## [TASK GOAL]
Identify each line in the items below that contains the string "coordinates", and copy those lines out in full.

◇ ◇ ◇ ◇ ◇

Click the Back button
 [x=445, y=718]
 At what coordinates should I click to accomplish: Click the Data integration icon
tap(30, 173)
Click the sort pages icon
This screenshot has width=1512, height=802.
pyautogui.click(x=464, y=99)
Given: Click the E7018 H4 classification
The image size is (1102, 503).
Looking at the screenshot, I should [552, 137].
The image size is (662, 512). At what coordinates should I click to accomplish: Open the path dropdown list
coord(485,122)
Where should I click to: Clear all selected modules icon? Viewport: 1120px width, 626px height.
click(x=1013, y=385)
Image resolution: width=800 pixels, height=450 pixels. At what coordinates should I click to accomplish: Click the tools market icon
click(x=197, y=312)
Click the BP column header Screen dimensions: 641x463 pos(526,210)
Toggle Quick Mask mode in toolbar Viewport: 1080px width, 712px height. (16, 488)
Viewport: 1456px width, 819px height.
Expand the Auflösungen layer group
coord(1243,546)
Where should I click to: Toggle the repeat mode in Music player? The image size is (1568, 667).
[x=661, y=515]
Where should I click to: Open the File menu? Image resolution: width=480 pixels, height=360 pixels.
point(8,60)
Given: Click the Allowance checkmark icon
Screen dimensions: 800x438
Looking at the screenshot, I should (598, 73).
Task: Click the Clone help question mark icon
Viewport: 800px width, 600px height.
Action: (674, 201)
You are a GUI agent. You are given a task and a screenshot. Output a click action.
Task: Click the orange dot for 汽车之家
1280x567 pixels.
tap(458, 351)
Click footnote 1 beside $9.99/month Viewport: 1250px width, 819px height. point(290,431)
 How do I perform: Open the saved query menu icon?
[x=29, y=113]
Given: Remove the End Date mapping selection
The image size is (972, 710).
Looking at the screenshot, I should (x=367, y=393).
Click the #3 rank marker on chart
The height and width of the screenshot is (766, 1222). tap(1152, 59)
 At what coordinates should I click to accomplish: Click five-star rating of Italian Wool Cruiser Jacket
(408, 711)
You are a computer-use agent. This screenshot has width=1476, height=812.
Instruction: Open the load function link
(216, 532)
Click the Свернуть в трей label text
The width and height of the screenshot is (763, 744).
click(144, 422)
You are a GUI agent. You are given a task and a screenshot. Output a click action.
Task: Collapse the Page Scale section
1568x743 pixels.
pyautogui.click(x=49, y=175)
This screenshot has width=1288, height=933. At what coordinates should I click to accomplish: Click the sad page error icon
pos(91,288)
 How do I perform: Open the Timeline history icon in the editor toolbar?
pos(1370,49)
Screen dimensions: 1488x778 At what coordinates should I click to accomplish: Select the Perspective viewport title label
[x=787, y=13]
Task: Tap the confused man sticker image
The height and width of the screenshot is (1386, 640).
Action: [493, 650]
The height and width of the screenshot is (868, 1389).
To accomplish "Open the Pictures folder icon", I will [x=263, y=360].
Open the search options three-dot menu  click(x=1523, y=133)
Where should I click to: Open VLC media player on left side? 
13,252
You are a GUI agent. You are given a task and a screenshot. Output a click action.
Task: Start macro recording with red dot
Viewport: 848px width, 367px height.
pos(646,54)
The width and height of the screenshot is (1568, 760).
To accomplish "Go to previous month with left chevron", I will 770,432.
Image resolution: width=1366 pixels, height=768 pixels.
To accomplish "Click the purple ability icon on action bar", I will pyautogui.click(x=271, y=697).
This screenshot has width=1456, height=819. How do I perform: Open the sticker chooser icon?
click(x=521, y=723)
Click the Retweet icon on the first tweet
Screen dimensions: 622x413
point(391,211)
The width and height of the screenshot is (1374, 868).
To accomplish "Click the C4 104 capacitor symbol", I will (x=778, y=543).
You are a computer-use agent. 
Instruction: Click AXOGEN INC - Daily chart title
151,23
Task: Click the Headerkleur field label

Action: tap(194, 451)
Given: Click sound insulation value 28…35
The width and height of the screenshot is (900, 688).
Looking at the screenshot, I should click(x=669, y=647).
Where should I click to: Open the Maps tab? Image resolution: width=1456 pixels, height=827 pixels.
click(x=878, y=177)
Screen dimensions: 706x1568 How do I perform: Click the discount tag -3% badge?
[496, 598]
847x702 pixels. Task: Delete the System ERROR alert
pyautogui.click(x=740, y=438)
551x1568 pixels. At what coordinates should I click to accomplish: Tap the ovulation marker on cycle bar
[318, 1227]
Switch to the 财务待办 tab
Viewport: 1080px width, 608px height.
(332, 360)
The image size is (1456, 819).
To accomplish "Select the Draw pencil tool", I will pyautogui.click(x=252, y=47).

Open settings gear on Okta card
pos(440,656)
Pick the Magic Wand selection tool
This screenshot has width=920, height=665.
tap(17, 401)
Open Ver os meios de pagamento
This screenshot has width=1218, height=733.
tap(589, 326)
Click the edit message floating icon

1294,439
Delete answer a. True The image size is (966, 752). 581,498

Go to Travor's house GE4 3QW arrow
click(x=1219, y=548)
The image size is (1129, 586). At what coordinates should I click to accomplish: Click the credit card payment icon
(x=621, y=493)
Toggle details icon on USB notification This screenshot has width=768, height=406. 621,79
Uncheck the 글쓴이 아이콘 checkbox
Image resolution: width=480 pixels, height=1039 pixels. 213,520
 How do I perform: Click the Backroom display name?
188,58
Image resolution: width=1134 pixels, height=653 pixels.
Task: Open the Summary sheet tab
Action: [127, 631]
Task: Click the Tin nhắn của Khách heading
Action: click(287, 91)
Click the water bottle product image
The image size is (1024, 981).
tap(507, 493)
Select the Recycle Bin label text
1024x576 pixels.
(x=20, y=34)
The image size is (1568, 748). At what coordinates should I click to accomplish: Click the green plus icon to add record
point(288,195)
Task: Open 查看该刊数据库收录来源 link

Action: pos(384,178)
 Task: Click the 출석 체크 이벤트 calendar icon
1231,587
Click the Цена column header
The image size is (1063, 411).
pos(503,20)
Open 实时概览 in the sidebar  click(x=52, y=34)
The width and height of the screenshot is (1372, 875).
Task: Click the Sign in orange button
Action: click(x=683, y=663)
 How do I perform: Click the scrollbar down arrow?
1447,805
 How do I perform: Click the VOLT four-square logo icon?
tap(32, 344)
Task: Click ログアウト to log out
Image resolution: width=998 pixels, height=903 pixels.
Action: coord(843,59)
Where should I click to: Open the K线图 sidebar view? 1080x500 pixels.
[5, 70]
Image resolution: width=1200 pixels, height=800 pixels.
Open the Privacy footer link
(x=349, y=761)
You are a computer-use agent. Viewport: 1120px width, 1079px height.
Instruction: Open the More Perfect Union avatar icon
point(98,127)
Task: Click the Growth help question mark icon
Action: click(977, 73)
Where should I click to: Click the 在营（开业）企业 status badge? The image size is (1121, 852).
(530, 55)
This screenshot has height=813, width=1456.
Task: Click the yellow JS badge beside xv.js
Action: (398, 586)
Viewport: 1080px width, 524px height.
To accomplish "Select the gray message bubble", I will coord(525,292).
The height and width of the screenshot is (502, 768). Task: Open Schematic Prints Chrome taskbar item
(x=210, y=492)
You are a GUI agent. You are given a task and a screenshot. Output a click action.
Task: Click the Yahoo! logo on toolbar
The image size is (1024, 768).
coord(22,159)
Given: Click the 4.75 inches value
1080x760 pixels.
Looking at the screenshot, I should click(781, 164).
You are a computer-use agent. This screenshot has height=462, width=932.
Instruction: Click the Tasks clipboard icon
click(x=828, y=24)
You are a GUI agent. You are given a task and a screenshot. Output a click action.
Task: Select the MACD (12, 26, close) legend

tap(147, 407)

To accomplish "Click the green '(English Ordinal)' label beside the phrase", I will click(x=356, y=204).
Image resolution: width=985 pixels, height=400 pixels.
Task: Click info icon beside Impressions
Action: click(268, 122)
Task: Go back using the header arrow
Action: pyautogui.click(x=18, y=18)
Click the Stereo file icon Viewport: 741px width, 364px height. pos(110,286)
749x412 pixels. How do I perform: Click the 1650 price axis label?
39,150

◇ ◇ ◇ ◇ ◇

## [SOLUTION TO THIS PROBLEM]
 At what coordinates should I click to accomplish: Click the Data integration icon
The image size is (662, 512). At what coordinates should I click to accomplish: Open the path dropdown list
Image resolution: width=800 pixels, height=450 pixels. At what coordinates should I click to accomplish: Click the tools market icon
 At what coordinates should I click to accomplish: Click five-star rating of Italian Wool Cruiser Jacket
This screenshot has width=1288, height=933. At what coordinates should I click to accomplish: Click the sad page error icon
Screen dimensions: 1488x778 At what coordinates should I click to accomplish: Select the Perspective viewport title label
551x1568 pixels. At what coordinates should I click to accomplish: Tap the ovulation marker on cycle bar
The image size is (1129, 586). At what coordinates should I click to accomplish: Click the credit card payment icon
The image size is (1568, 748). At what coordinates should I click to accomplish: Click the green plus icon to add record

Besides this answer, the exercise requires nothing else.